Do You Want to Be a Blessing?

Do you want your life to make a difference?

Most people would answer yes. It bothers me that my life does not count for very much. But how can that change? I am not a born leader. I don’t have wealth to support great causes. My formal education is limited and I feel inadequate among those who are highly trained academically. How can a person like me be a blessing to other people? Jesus helps us with that question in our text today.

Jesus was attending one of the great Jewish festivals which lasted several days. He was reluctant to attend this festival for fear that its timing for His ministry was not right. His brothers had urged him to go and tell the people who He was that they could see with their own eyes and hear with their own ears His message and witness His miracles.

When Jesus did arrive, many recognized Him and the tongues began to wag. Some believed He could be the Messiah. Others felt He was a dangerous person who should be watched carefully.

On the last day of the festival, Jesus began to speak. Here is a statement from one of His messages: “If anyone is thirsty, let him come to me and drink. Whoever believes in me, as the Scriptures has said, streams of living water will flow from within him.” Can you imagine the reaction to this word from those who were among the faithful in Judaism? What is He talking about?

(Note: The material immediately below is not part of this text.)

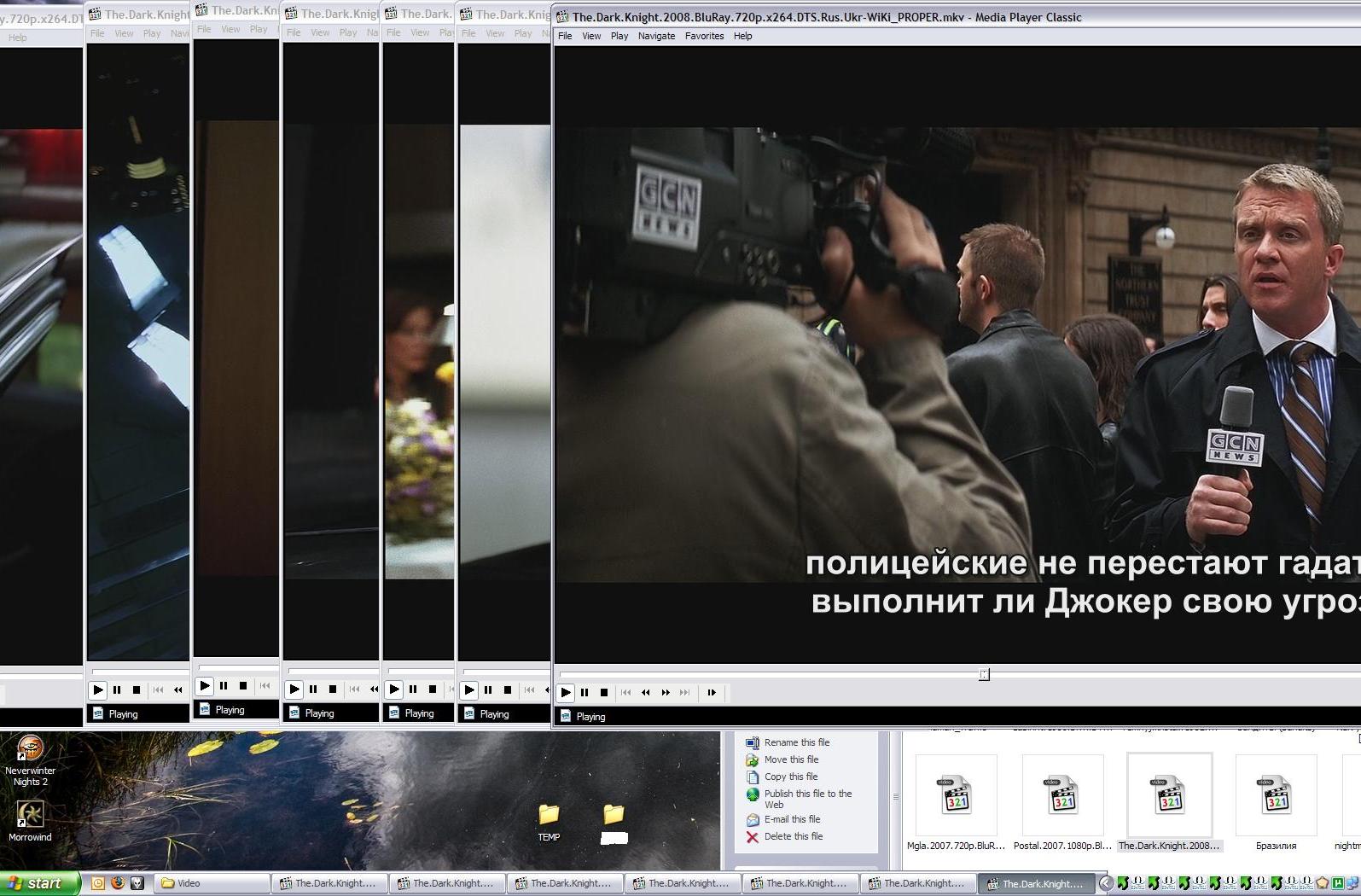Image resolution: width=1361 pixels, height=896 pixels.
Task: Switch to Video folder in taskbar
Action: coord(212,883)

Jesus’ use of the word “thirsty” refers to a spiritual thirst which is a symptom that something is lacking in our relationship with God. We do not sense His presence with us.

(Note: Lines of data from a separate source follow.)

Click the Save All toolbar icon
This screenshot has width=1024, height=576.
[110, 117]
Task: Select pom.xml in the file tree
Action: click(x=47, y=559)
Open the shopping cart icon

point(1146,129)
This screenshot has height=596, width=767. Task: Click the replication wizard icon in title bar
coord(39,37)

We have real spiritual needs that are not being met. No matter how many blessings we have, there is something lacking making us restless. We have not experienced that contentment Paul talks about when he says, “I have learned in whatsoever state I am to be content.” The world has offered us many exciting experiences and these activities have quenched our thirst for a while, but then the time comes when they do not satisfy.

Haven’t we all had these times?

Now Jesus says, speaking to you through the Scriptures, I can satisfy that thirst. Turn to Me. Let Me come into your life. Let Me speak to you daily in My inspired Word. What is impossible for you to do in changing your life, I can do. When your thirst is quenched, streams of living waters will flow through you that will touch the lives of others and God will bring blessings to their lives. Your life will count. You will bring blessings to the lives of others that money and education cannot bring.

Yes, we are reborn to be blessings in our society, but before this can happen, God must first change us. How humiliating it is to admit we cannot change ourselves. Because we believe people can change themselves, we place them in difficult situations. The alcoholic is told to stop drinking. The person who has been extremely profane for 60 years is told to clean up his language.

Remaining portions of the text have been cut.